Over the semester, students form teams of four to six members and work on a real case proposed by an external corporate or non-profit partner. They may also bring forward their own project ideas if these are tied to a concrete partner, such as an internship company or a thesis topic. The Challenge unfolds in several phases: a preparation and kick-off stage introduces sustainability themes and marketing analytics tools, followed by team formation, goal setting, and initial contact with client organisations. Inspiration and coaching then take place through interactive workshops with academics, professionals, and NGOs, as well as case study analyses and methodological training.

During the fieldwork and development phase, each team applies the market information management process learned in class, combining secondary research with at least one qualitative and one quantitative research activity. Regular coaching sessions help them refine their findings and solutions. The process culminates in a two-day final event where teams deliver a five-page executive summary, a 10-minute presentation with Q&A, and a full hand-over of research materials. They pitch their innovative solutions to a jury of academics, professionals, and client representatives, with the best projects offered follow-up support and potential implementation through ULB’s StartLab and FabLab.

After the event, winning projects continue to receive mentoring, networking opportunities, and possible funding, while all students benefit from feedback sessions that ensure the transfer of learning. Graduates of the Challenge join a growing alumni community committed to sustainable innovation.

Beyond its pedagogical purpose, the Challenge is a strategic initiative that fosters interdisciplinary and international collaboration, with the ambition to scale up to partner universities within the CIVIS Alliance. It builds bridges between research, teaching, and local stakeholders, responding to the need for more practice-oriented and sustainability-focused training, and it enhances ULB’s institutional visibility as a driver of societal impact.

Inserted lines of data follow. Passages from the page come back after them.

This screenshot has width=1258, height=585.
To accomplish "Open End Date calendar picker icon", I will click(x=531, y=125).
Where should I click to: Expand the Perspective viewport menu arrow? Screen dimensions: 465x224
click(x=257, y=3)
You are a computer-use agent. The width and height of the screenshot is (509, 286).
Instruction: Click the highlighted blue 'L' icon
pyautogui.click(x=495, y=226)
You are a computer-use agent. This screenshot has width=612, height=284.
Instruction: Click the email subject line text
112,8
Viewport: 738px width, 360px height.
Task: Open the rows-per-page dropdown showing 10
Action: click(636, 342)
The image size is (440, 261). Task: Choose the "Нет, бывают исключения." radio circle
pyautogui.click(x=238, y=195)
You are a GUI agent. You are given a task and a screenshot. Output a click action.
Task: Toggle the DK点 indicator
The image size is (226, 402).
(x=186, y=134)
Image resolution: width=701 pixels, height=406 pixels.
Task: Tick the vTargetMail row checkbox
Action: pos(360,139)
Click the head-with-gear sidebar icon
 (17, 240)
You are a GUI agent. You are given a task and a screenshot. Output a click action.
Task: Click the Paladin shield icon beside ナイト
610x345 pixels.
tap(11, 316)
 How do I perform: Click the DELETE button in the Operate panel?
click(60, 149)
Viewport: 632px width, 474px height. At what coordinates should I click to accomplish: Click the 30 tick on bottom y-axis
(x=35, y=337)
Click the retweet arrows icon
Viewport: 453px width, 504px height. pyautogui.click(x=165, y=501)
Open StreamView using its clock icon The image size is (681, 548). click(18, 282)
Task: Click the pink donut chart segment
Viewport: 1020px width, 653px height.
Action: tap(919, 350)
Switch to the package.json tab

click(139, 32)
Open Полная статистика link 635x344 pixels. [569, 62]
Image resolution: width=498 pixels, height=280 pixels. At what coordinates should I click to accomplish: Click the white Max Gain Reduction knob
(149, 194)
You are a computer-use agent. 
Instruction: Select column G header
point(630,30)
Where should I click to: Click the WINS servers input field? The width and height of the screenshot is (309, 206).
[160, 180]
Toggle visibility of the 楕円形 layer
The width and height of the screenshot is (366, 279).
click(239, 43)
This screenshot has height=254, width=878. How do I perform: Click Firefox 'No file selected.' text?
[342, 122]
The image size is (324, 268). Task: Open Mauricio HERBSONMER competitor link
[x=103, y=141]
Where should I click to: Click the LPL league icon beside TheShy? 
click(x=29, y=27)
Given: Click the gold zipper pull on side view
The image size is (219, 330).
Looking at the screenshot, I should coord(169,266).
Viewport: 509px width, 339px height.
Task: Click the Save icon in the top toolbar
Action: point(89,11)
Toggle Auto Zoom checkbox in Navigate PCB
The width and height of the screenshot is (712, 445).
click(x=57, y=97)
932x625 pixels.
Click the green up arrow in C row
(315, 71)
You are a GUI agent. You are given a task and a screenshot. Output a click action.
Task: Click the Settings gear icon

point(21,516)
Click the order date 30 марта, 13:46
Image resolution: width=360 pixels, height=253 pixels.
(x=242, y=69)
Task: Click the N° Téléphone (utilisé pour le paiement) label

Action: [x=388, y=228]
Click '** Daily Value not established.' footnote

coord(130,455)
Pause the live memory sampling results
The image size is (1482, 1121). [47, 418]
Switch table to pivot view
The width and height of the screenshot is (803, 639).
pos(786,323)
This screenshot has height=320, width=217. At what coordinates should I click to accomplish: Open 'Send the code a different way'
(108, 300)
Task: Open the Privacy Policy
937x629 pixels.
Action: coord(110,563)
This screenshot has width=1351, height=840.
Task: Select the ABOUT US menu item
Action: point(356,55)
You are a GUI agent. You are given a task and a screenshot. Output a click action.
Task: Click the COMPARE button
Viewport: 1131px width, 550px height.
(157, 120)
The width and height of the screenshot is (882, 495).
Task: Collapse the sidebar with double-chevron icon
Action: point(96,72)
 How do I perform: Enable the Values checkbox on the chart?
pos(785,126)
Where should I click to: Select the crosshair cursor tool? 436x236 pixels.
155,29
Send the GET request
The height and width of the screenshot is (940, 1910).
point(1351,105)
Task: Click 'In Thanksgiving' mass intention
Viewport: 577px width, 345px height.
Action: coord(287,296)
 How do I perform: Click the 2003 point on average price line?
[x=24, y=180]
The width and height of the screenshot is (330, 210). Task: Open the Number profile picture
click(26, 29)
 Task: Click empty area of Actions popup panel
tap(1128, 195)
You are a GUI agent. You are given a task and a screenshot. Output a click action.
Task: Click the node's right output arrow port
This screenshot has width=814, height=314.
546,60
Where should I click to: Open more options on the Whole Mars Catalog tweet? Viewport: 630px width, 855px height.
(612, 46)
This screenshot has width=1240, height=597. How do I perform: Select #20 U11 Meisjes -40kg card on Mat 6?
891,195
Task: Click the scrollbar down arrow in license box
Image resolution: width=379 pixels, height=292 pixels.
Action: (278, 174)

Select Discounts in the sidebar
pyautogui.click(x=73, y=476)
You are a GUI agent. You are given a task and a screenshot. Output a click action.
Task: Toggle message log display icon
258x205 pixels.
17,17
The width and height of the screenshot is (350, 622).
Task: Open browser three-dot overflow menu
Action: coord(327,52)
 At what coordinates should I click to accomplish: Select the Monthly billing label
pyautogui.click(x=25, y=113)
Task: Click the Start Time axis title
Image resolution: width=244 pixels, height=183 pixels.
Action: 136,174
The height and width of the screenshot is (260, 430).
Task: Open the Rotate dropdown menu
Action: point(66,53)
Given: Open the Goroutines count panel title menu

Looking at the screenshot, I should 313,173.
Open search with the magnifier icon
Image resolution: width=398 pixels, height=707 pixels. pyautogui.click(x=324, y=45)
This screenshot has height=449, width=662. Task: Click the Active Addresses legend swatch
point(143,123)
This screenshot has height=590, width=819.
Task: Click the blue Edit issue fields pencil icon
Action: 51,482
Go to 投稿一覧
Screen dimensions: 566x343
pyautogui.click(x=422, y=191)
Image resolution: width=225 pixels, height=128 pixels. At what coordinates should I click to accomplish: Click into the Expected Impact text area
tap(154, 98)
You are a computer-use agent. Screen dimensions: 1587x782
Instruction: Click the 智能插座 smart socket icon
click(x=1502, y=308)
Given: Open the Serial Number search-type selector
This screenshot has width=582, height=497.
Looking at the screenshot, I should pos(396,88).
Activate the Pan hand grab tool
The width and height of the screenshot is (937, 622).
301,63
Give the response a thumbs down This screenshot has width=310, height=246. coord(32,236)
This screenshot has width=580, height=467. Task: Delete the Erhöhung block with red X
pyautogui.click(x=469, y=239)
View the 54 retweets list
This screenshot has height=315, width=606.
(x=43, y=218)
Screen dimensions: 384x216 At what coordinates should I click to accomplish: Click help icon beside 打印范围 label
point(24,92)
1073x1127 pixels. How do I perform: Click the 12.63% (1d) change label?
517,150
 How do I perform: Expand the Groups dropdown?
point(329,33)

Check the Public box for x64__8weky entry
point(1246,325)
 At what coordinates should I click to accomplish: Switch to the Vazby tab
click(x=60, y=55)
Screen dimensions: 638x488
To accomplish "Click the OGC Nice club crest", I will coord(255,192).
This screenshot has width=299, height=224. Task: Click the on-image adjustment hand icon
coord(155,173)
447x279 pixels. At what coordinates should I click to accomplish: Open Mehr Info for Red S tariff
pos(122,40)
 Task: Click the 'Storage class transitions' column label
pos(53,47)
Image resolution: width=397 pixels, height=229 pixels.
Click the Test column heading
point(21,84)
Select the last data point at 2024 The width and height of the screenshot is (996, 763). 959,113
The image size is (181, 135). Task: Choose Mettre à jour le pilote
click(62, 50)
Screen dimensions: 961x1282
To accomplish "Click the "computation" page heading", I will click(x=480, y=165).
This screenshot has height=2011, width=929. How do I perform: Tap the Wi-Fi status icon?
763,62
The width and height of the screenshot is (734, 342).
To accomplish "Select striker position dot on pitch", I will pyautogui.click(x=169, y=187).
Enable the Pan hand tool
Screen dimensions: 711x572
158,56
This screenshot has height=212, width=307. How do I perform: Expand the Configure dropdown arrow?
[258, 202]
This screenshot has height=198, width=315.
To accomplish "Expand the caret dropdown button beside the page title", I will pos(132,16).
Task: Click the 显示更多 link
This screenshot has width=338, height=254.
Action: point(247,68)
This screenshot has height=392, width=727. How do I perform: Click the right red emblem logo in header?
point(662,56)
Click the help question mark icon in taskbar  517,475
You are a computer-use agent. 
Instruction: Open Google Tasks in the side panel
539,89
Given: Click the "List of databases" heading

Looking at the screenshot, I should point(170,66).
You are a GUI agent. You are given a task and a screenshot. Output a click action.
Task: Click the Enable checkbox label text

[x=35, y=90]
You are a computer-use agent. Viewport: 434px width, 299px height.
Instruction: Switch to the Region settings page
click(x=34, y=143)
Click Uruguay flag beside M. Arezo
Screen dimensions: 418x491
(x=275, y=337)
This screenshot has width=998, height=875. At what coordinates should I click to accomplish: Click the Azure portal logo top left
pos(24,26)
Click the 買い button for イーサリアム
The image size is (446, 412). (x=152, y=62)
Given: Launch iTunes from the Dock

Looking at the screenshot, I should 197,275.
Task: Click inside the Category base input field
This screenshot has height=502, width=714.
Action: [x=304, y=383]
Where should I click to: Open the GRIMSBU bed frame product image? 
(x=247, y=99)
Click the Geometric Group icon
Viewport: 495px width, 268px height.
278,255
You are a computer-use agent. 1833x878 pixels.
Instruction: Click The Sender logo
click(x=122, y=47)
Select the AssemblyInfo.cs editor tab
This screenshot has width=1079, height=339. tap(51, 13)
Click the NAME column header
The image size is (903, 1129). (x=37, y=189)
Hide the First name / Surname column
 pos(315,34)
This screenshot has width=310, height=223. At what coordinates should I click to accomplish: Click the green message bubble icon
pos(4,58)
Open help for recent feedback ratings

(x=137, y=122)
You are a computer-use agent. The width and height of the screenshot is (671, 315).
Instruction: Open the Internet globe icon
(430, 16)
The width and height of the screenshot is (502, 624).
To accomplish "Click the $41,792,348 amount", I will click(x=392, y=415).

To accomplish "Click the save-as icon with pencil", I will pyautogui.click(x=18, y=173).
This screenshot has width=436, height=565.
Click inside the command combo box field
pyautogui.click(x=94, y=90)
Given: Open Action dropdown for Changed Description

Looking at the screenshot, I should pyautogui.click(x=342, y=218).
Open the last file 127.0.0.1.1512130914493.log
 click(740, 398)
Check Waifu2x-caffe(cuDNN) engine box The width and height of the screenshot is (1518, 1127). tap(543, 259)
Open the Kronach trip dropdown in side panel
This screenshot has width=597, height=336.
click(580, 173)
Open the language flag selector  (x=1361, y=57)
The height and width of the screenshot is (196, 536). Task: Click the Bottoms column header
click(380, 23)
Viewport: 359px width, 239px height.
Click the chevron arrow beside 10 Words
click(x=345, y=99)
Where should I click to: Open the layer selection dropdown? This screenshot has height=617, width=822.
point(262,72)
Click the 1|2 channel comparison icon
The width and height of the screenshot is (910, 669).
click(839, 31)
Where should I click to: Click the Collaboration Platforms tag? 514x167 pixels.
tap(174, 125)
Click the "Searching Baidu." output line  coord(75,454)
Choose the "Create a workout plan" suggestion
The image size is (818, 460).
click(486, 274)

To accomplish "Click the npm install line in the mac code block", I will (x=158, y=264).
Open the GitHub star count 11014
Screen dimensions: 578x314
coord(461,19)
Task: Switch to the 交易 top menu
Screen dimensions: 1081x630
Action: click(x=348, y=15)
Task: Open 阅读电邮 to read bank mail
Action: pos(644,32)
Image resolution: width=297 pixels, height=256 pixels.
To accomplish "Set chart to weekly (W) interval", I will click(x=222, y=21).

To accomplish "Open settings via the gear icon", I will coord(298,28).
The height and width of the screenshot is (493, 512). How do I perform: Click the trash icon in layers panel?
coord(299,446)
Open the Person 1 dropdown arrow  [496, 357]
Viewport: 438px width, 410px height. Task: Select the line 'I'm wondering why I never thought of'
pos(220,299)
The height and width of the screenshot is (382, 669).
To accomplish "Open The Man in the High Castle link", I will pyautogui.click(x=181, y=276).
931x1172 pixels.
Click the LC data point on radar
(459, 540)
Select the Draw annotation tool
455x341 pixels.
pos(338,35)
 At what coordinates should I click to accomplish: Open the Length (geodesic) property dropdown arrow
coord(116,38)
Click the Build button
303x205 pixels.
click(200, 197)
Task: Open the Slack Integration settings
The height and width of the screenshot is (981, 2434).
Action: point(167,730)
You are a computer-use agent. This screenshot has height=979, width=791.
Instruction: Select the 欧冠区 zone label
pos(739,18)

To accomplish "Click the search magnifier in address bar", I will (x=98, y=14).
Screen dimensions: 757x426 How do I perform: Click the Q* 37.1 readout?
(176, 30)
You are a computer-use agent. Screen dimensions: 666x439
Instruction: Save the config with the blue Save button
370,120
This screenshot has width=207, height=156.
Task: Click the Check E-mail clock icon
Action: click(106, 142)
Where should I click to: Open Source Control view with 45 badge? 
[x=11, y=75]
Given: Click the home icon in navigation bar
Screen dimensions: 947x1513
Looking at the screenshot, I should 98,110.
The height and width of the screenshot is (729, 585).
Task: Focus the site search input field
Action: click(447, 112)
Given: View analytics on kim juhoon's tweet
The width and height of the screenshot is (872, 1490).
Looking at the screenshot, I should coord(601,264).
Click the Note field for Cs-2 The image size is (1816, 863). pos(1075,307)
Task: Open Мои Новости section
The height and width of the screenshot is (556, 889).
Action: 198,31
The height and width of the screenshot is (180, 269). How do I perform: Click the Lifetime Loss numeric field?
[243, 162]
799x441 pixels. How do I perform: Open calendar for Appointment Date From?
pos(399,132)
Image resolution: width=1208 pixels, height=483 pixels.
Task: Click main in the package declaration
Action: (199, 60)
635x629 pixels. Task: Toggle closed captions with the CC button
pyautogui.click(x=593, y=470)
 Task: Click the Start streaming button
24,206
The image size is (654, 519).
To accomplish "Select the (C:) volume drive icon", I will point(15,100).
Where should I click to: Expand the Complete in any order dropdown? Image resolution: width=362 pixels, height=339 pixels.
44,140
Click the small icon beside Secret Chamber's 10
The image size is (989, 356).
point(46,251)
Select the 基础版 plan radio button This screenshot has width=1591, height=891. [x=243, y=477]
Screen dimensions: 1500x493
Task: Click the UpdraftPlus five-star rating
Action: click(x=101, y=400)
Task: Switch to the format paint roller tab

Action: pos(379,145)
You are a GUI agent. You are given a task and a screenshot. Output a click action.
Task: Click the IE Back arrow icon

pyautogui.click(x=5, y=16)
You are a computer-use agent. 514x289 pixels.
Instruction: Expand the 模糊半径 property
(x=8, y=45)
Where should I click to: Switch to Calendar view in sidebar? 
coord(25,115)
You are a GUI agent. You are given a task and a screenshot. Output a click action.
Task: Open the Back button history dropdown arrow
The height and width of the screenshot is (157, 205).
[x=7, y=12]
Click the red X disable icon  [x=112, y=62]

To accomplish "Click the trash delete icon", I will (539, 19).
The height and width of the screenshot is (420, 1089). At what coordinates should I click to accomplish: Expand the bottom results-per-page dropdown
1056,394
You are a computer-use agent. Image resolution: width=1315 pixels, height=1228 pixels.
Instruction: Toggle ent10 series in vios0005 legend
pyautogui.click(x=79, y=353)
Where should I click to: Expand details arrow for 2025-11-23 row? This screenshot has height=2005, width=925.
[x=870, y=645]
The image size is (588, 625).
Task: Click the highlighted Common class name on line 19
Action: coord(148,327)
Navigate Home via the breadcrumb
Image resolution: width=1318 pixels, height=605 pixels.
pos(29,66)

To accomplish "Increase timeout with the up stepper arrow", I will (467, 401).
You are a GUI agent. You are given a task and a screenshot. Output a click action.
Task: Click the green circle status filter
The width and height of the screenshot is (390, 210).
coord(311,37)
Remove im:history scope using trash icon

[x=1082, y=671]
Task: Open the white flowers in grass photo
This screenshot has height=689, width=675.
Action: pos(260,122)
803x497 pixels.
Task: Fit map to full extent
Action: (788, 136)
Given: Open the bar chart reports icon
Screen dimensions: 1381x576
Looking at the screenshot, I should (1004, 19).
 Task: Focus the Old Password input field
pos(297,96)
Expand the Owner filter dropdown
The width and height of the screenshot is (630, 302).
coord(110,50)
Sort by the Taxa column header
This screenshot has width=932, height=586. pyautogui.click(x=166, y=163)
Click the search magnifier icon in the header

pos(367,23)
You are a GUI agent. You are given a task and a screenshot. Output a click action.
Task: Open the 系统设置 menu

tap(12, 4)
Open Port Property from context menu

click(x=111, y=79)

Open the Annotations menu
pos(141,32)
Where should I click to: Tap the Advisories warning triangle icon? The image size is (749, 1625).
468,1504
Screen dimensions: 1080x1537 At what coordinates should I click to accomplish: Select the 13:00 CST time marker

In short, the U.L.B. Sustainability Challenge is more than an academic assignment: it is an immersive, collaborative, and transformative experience in which students learn by tackling real sustainability problems while acquiring valuable professional skills for their future careers.

Contacts

  • Université Virtuelle (UV) will be the main communication channel of the course.
  • Professors, the coordinator and assistants are available for questions at the break or at the end of the lecture.
  • This is why sending emails to the teacher or his assistants should stay exceptional: Philippe Mauchard (philmauchard@gmail.com), Sandra Rothenberger (sandra.rothenberger@ulb.be) and Simon Dupont (simon.dupont@ulb.be)

Campus

Solbosch, Other campus

Evaluation

Method(s) of evaluation

  • written examination
  • Project
  • Oral presentation
  • Group work
  • Written report

written examination

  • Open question with short answer
  • Closed question with Multiple Answers (MAQ)
  • Closed question True or False (T/F)

Project

Oral presentation

Group work

Written report

Mark calculation method (including weighting of intermediary marks)

 
  • Fieldwork Report & Final Presentation (70%)
    Teams are evaluated on the quality and rigor of their research, the originality and feasibility of their solutions, the clarity of their executive summary, and the impact of their final presentation to the jury.
  • AI-Based Mid-Term Exam (30%)
    An individual assessment designed to test students’ understanding of marketing analytics concepts and their ability to apply AI tools and methods to sustainability-related problems.